It took Nate Radley a while to graduate from sideman/band member to leader, but The Big Eyes
(Fresh Sound New Talent, 2012) was an impressive debut that called for a quick follow-up. Happily, Radley seems to be on a roll. Carillon
(Steeplechase, 2013) pitted Radley alongside Ted Poor
, Chris Cheek
and Matt Clohesy
on an eclectic set of atmospherically diverse originals and swinging standards. On Morphoses
the guitarist once again surrounds himself with frequent collaborators Poor, Loren Stillman
and Matt Pavolka
on an even stronger set of originals that grow in stature upon subsequent listenings.
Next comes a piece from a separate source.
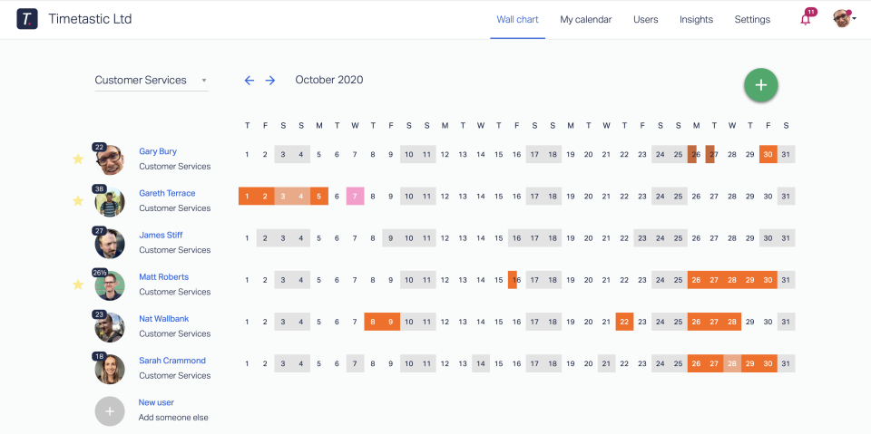Open the Insights tab

696,19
The long improvised lines and shifting dynamics that are Radley's trademark are present, though the music is more heavily influenced by country and rock roots than before, with acoustic and lap steel guitars prominent. It's tempting to draw comparison with Bill Frisell
's country-jazz, particularly during the ruminative mid-section of the lyrical "Glow" and in the dreamy, rumbling atmospherics of "Squirelly." If anything though, Radley's music echoes more closely the blueprint of BAAN's As You Like
(Jazz Eyes 2011), the sole release of the excellent collective of Seamus Blake
, Adam Nussbaum
, Jay Anderson
and Oz Noy
Certainly Pavolka's effortless buoyancy, subtle yet persuasive swing and in-the-pocket grooves, and Poor's steady back beats and rhythmic chatter draw from similar wells of inspiration as Anderson and Nussbaum. Rhythm is key in Radley's playing too, instilling a sense of inevitable momentum in his fluid solos, such as that on the shuffling, mid-tempo cooker "Sunset Stomp," which balances delicate motifs and visceral rushes. Stillman and Radley form an equally intuitive partnership, dancing in unison on the defining melodies and bouncing off each other on their respective solo excursions, notably on the jazz-centric "Dots and Rhythms."
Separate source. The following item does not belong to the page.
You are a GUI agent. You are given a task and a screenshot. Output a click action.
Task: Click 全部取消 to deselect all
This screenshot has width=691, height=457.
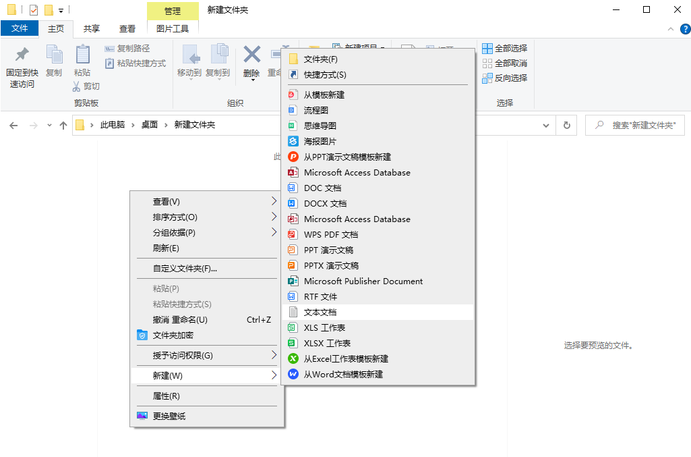pos(505,63)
Strummed acoustic guitar, quietly singing lap steel and a simple groove underpin "Travis," a gently paced country rocker that toggles between two quite beautiful melodies; in between, Radley's measured solo evokes the countryblues idiom of Jerry Garcia
. Just as infectious is the upbeat "Forced Fun," colored by unmistakably feel-good rhythms and playfully exuberant guitar and tenor solos. These two tunes snuggle back to back beautifully, and will likely provoke repeat-button syndrome on many a car stereo.
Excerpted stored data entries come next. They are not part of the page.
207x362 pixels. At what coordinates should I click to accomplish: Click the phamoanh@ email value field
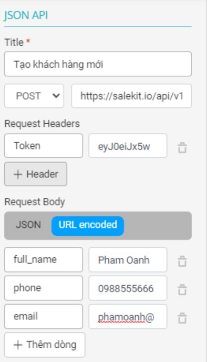128,317

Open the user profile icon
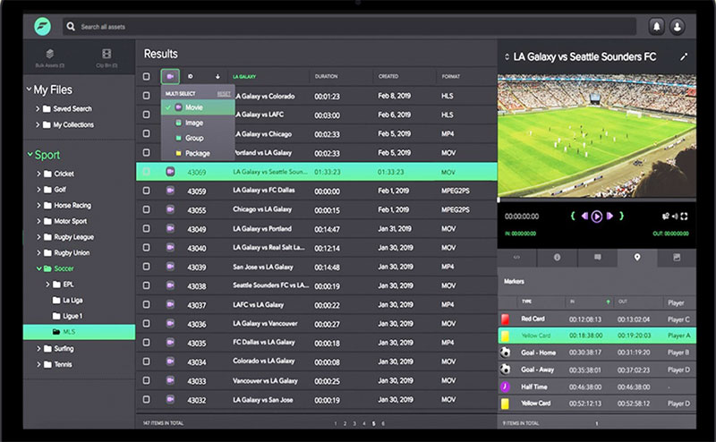[678, 27]
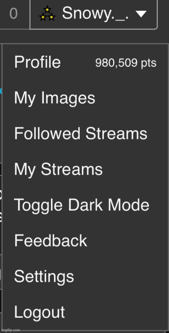Click the bottom-left star of the rank icon
The image size is (169, 333).
(43, 17)
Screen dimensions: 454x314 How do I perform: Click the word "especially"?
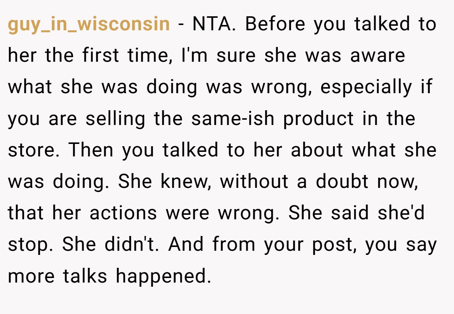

The balladic "Ramble," which begins as a slow waltz, sees heartfelt solos from Pavolka, Stillman and Radley, with the intensity building throughout before finishing on a lovely Hawaiian-esque guitar note. "Long Notes" advances from the understated lyricism of Radley's brushes-and-bass-buoyed solo and Stillman's more urgent response towards greater collective freedom; in the end, tenor and guitar join in unison, like birds returning to nest. "Mechanics" bristles with energy from the off, with Poor's animation driving Radley and Stillman to some of their fieriest playing. The knotty strands gradually unravel, leaving Pavolka's spare, melodic bass thread to shine alone. Morphoses
is arguably Radley's most satisfying release to date. Instantly gratifying tunes sit alongside more patiently sculpted narratives, but, whatever the mood, melody is central. Radley's perfectly weighted blend of jazz and country-rock is both as simple and as sophisticated as such genre-bending implies, and ultimately, highly rewarding.